**Untersuchter Text**
═══

Sie haben mit den Snowboardern zusammengearbeitet. Was sind für diese Sportgruppe typisch belastende Momente?
Kai Engbert: Beim Snowboardsport müssen bis zu 10 Läufe hintereinander absolviert werden. Immer 2 bzw. 4 Sportler fahren gegeneinander und die besten 2 kommen eine Runde weiter. Dieser Wettkampfmodus bringt natürlich eine längere Anspannung mit sich, da man auch nach zwei sehr guten Laufen noch nichts gewonnen hat. Sportpsychologisch kommt durch den langen Rennverlauf, der Regulation von Anspannung, Konzentration und Ablenkung eine wesentliche Bedeutung zu. Die Sportler müssen lernen, zwischen den Läufen abzuschalten und sich am Start wieder voll zu konzentrieren. Im Snowboardcross kommt die Anspannung durch die hohe Unvorhersehbarkeit des Rennens hinzu. Wenn 4 Jungs nebeneinander 30 m durch die Luft fliegen und jeder die Nase vorn haben will, kann schon eine Menge passieren.
War Ihr Einsatz erfolgreich? Wenn ja, welche Bedingungen machen einen erfolgreichen Einsatz eines Sportpsychologen möglich?
Kai Engbert: Ja, ich denke schon dass mein Einsatz erfolgreich war. Wir sind mit dem 4ten Platz von Selina Jörg ganz knapp an den Medaillen vorbeigeschrammt und auch die meisten anderen Sportler haben ihre Trainingsleistung unter sehr schwierigen Wettkampfbedingungen wie Dauerregen zeigen können. Was mir persönlich sehr wichtig ist: Sportler, Trainer und Betreuer haben als Team gut zusammengearbeitet und sich gegenseitig unterstützt. In den Medien und anderen Bereichen des deutschen Spitzensports werden leider oft nur Medaillen gezählt, was ich persönlich etwas einseitig finde.
Die Rahmenbedingungen für den erfolgreichen Einsatz eines Sportpsychologen sind sicher seine Akzeptanz und Integration in die Mannschaft. Im Vorfeld eines Großereignisses sollte bereits ein guter Kontakt zur gesamten Mannschaft bestehen. Das heißt nicht, dass man mit jedem Einzelgespräche führt. Der Sportpsychologe sollte aber als „normales“ Teammitglied integriert sein und sich nicht erst einmal orientieren und alle kennen lernen müssen. Dieser Beziehungsaufbau muss natürlich langfristig vor dem Großereignis stattfinden. Ich arbeite seit Sommer 2008 für den SVD, das war im Hinblick auf Vancouver 2010 ein später, aber dennoch ausreichender Start.
Wäre Ihrer Meinung nach eine flächendeckende Betreuung der Sportler während der Spiele oder großen Wettkämpfen sinnvoll oder gar nötig?

═══

**Bereitgestellte Daten**
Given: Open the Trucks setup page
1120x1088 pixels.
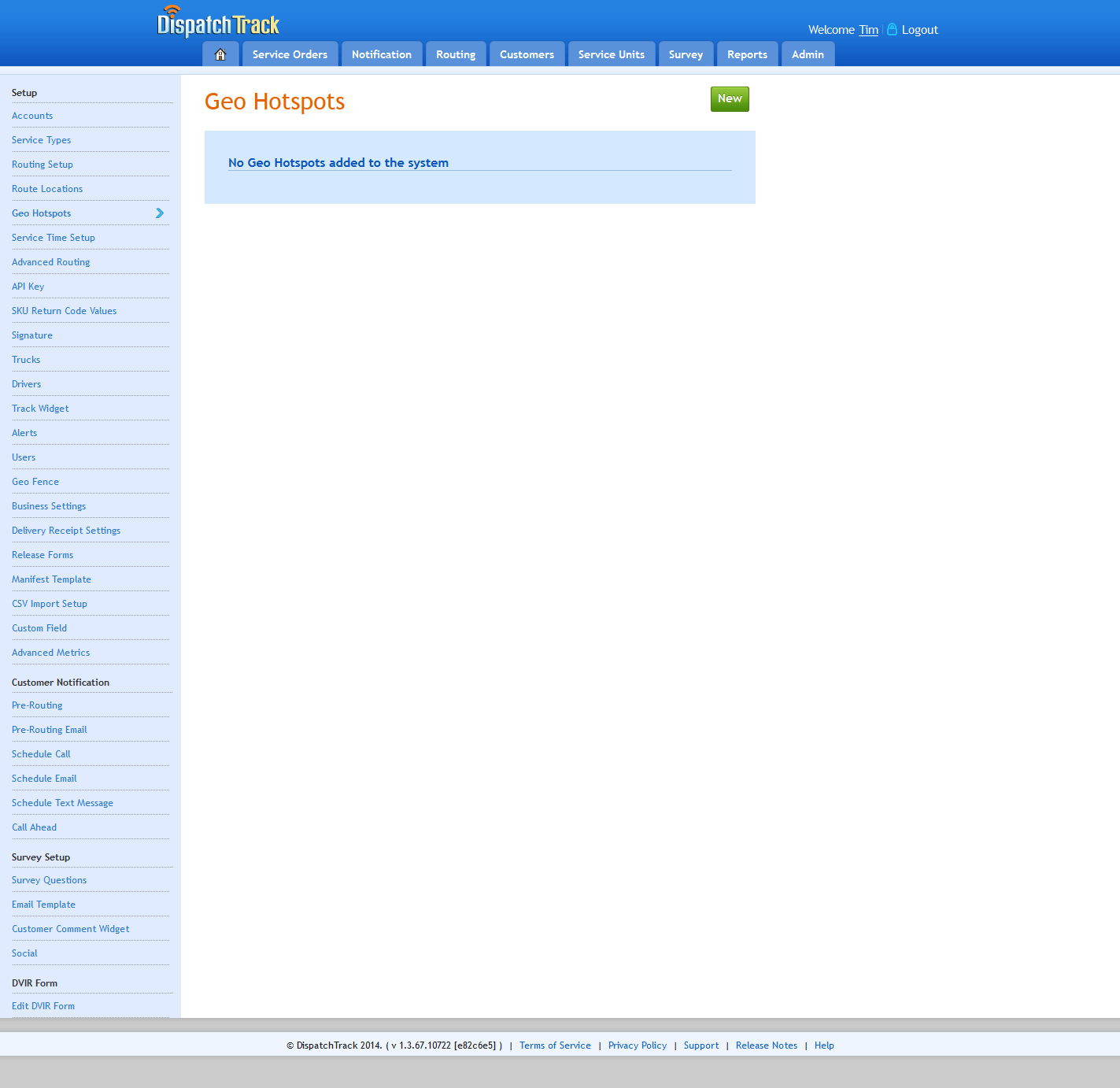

═══

Ändere im Interview den Abschnitt von „Die Rahmenbedingungen für“ bis „dennoch ausreichender Start.“, indem du „Akzeptanz“ durch „Anerkennung“ ersetzt, und gib den Abschnitt vollständig wieder.

**Antwort**
Die Rahmenbedingungen für den erfolgreichen Einsatz eines Sportpsychologen sind sicher seine Anerkennung und Integration in die Mannschaft. Im Vorfeld eines Großereignisses sollte bereits ein guter Kontakt zur gesamten Mannschaft bestehen. Das heißt nicht, dass man mit jedem Einzelgespräche führt. Der Sportpsychologe sollte aber als „normales“ Teammitglied integriert sein und sich nicht erst einmal orientieren und alle kennen lernen müssen. Dieser Beziehungsaufbau muss natürlich langfristig vor dem Großereignis stattfinden. Ich arbeite seit Sommer 2008 für den SVD, das war im Hinblick auf Vancouver 2010 ein später, aber dennoch ausreichender Start.